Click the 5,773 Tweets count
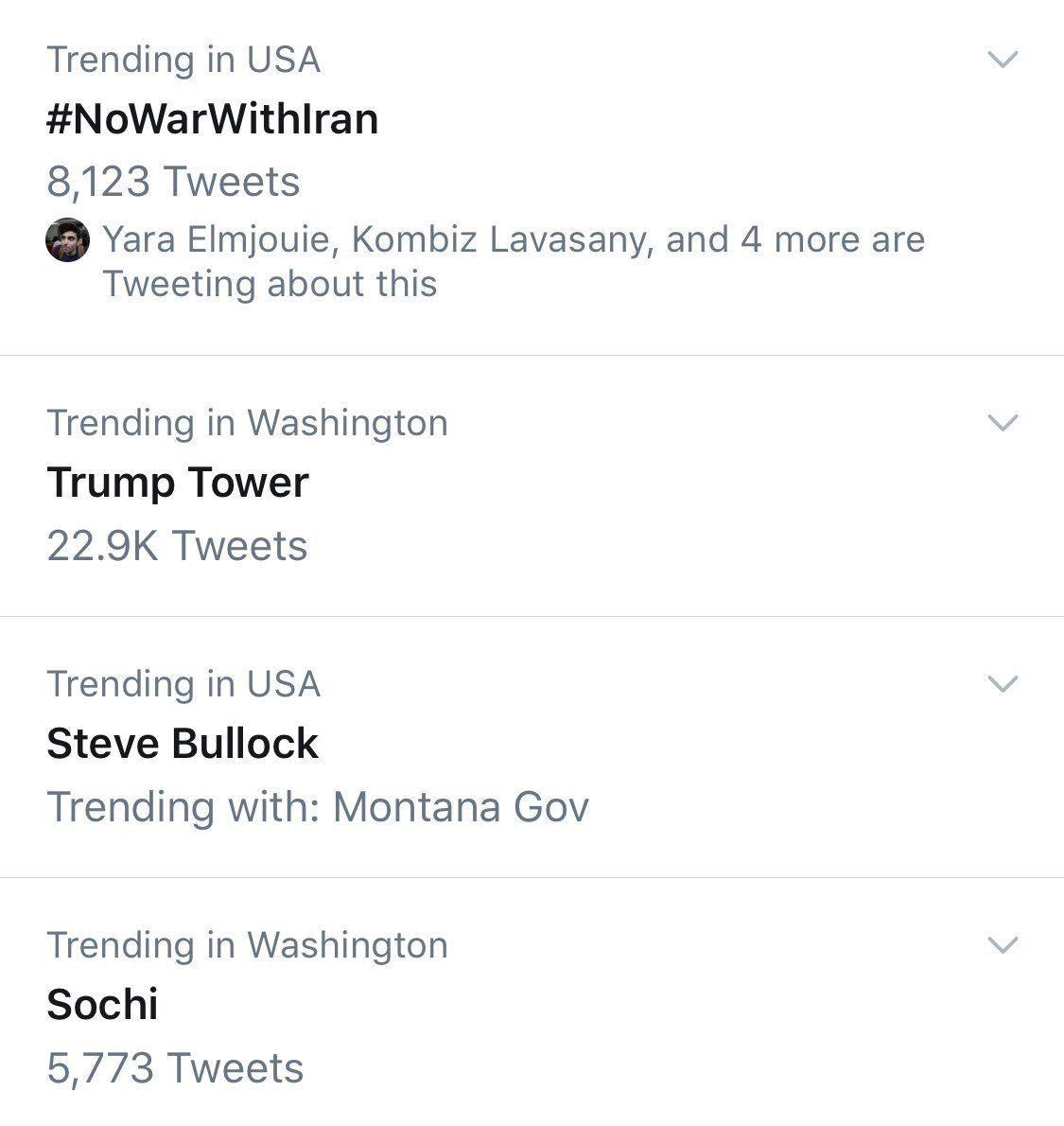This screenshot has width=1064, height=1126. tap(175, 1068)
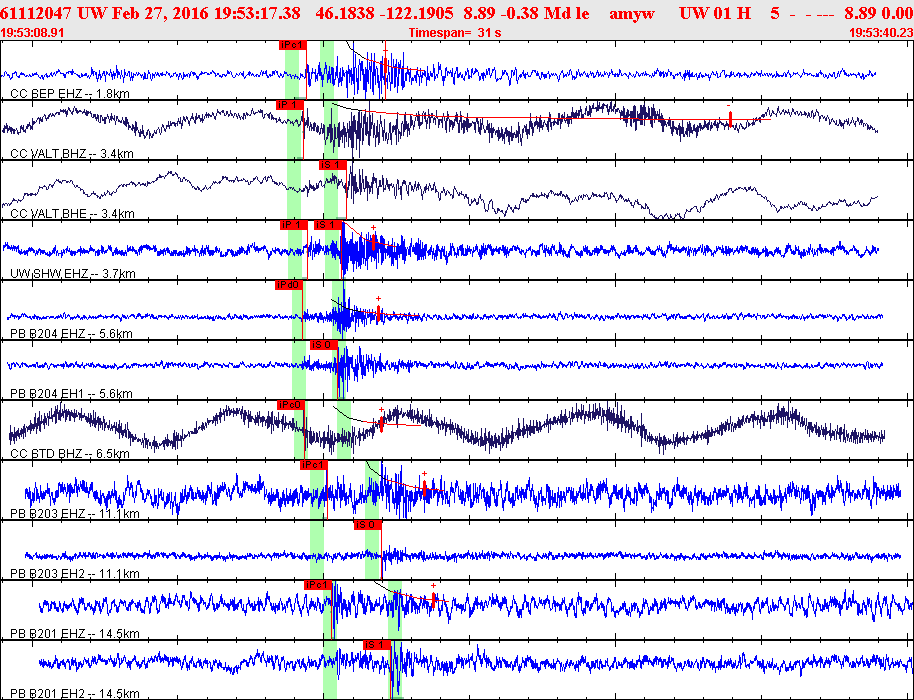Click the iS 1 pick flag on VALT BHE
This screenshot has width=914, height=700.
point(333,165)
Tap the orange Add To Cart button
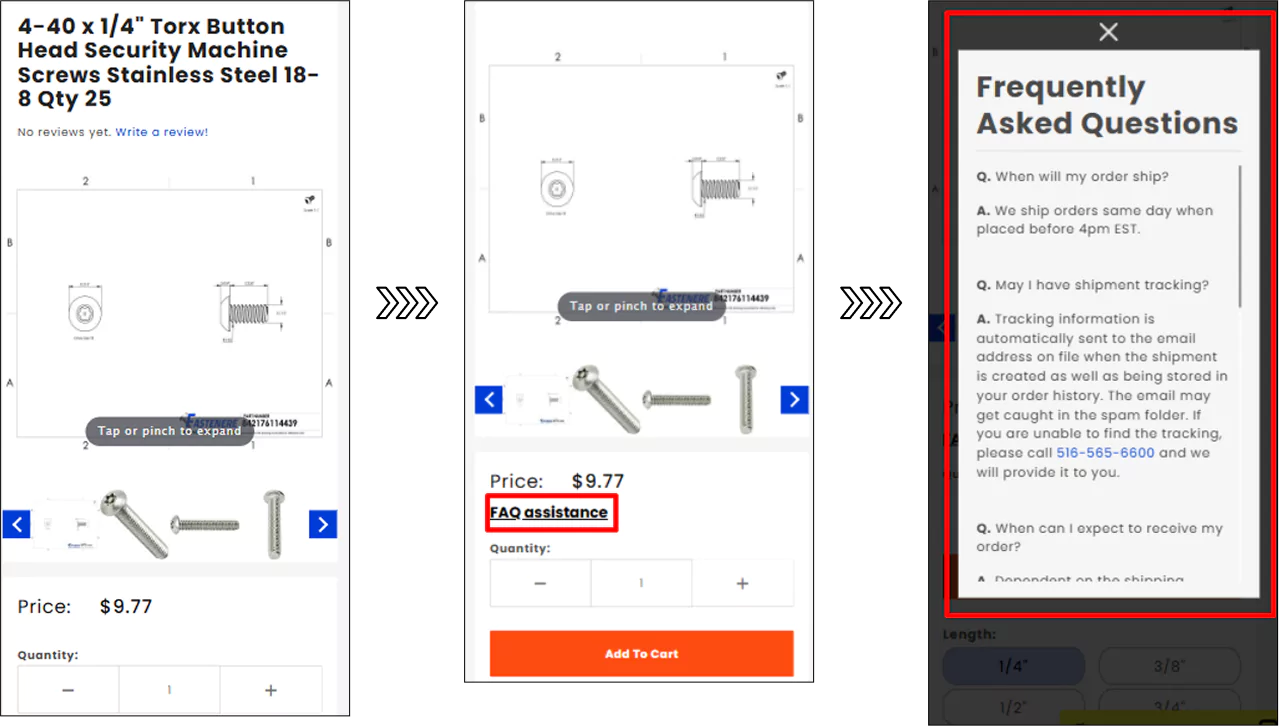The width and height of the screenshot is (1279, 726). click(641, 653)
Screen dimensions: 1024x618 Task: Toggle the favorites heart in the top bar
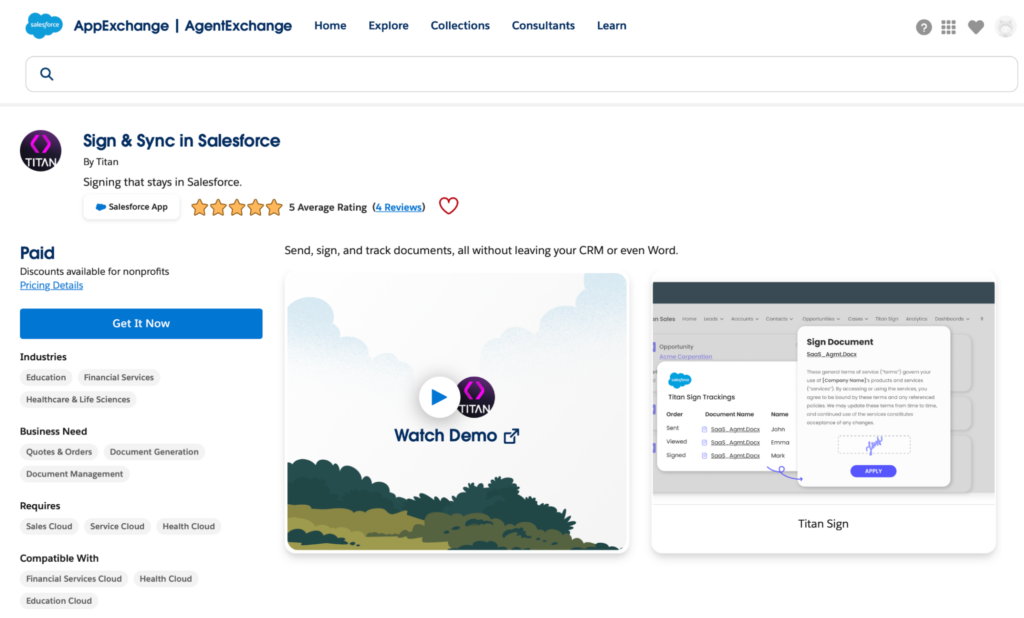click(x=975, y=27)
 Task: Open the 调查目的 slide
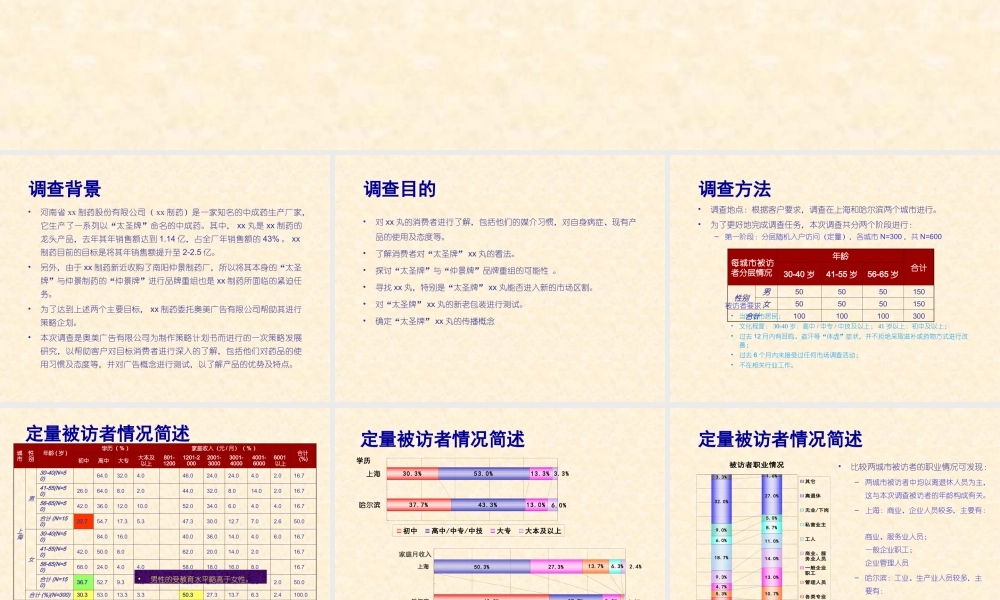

EXERCISE AIM:
Please print the data above once more, exactly as it appears, with no pictures.

ANSWER BOX:
Click the 5,773 Tweets count
This screenshot has width=1064, height=1126. tap(175, 1068)
Click the iS 1 pick flag on VALT BHE
This screenshot has width=914, height=700.
point(333,165)
Tap the orange Add To Cart button
The width and height of the screenshot is (1279, 726). click(641, 653)
Screen dimensions: 1024x618 Task: Toggle the favorites heart in the top bar
click(x=975, y=27)
 Task: Open the 调查目的 slide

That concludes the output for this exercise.